### EXERCISE
Reproduce the entries exactly.

::: INPUT FOR THIS TASK

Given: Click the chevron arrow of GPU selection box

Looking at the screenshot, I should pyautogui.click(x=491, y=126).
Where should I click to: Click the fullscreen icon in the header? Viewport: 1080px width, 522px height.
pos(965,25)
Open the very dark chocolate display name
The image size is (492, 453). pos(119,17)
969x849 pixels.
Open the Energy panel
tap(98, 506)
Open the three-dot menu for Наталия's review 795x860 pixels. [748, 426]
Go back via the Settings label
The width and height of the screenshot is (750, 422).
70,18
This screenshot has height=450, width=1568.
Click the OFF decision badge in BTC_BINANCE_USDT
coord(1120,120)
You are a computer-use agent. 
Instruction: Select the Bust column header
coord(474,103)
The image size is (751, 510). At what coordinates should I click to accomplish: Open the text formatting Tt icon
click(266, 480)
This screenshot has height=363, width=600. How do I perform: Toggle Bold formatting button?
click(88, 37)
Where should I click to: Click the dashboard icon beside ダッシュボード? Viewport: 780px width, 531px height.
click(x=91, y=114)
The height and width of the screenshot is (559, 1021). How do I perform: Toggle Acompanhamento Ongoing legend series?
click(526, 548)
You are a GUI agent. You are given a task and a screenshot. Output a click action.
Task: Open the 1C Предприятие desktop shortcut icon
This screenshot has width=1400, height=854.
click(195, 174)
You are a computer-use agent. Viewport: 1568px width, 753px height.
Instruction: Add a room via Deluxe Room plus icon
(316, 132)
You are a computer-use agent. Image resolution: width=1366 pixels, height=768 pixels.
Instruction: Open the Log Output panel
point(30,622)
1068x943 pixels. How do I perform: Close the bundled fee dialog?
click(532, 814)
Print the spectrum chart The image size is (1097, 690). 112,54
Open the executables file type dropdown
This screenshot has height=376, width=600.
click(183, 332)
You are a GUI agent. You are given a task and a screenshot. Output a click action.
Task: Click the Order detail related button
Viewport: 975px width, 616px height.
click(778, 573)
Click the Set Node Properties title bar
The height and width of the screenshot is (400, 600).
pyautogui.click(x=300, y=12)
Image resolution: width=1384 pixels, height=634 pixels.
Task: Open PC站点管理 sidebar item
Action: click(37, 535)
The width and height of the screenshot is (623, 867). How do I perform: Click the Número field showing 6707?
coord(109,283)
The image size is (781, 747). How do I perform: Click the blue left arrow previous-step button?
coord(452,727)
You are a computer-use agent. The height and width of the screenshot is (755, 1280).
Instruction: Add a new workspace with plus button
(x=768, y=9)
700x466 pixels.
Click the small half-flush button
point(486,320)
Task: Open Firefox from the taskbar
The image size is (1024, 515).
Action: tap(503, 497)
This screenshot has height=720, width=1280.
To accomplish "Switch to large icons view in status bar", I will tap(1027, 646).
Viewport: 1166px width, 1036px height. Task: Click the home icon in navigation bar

::::::

### YOUR SOLUTION
Given: Click the chevron arrow of GPU selection box

Looking at the screenshot, I should pyautogui.click(x=491, y=126).
Where should I click to: Click the fullscreen icon in the header? Viewport: 1080px width, 522px height.
pos(965,25)
Open the very dark chocolate display name
The image size is (492, 453). pos(119,17)
969x849 pixels.
Open the Energy panel
tap(98, 506)
Open the three-dot menu for Наталия's review 795x860 pixels. [748, 426]
Go back via the Settings label
The width and height of the screenshot is (750, 422).
70,18
This screenshot has height=450, width=1568.
Click the OFF decision badge in BTC_BINANCE_USDT
coord(1120,120)
You are a computer-use agent. 
Instruction: Select the Bust column header
coord(474,103)
The image size is (751, 510). At what coordinates should I click to accomplish: Open the text formatting Tt icon
click(266, 480)
This screenshot has height=363, width=600. How do I perform: Toggle Bold formatting button?
click(88, 37)
Where should I click to: Click the dashboard icon beside ダッシュボード? Viewport: 780px width, 531px height.
click(x=91, y=114)
The height and width of the screenshot is (559, 1021). How do I perform: Toggle Acompanhamento Ongoing legend series?
click(526, 548)
You are a GUI agent. You are given a task and a screenshot. Output a click action.
Task: Open the 1C Предприятие desktop shortcut icon
This screenshot has width=1400, height=854.
click(195, 174)
You are a computer-use agent. Viewport: 1568px width, 753px height.
Instruction: Add a room via Deluxe Room plus icon
(316, 132)
You are a computer-use agent. Image resolution: width=1366 pixels, height=768 pixels.
Instruction: Open the Log Output panel
point(30,622)
1068x943 pixels. How do I perform: Close the bundled fee dialog?
click(532, 814)
Print the spectrum chart The image size is (1097, 690). 112,54
Open the executables file type dropdown
This screenshot has height=376, width=600.
click(183, 332)
You are a GUI agent. You are given a task and a screenshot. Output a click action.
Task: Click the Order detail related button
Viewport: 975px width, 616px height.
click(778, 573)
Click the Set Node Properties title bar
The height and width of the screenshot is (400, 600).
pyautogui.click(x=300, y=12)
Image resolution: width=1384 pixels, height=634 pixels.
Task: Open PC站点管理 sidebar item
Action: click(37, 535)
The width and height of the screenshot is (623, 867). How do I perform: Click the Número field showing 6707?
coord(109,283)
The image size is (781, 747). How do I perform: Click the blue left arrow previous-step button?
coord(452,727)
You are a computer-use agent. The height and width of the screenshot is (755, 1280).
Instruction: Add a new workspace with plus button
(x=768, y=9)
700x466 pixels.
Click the small half-flush button
point(486,320)
Task: Open Firefox from the taskbar
The image size is (1024, 515).
Action: tap(503, 497)
This screenshot has height=720, width=1280.
To accomplish "Switch to large icons view in status bar", I will tap(1027, 646).
Viewport: 1166px width, 1036px height. Task: Click the home icon in navigation bar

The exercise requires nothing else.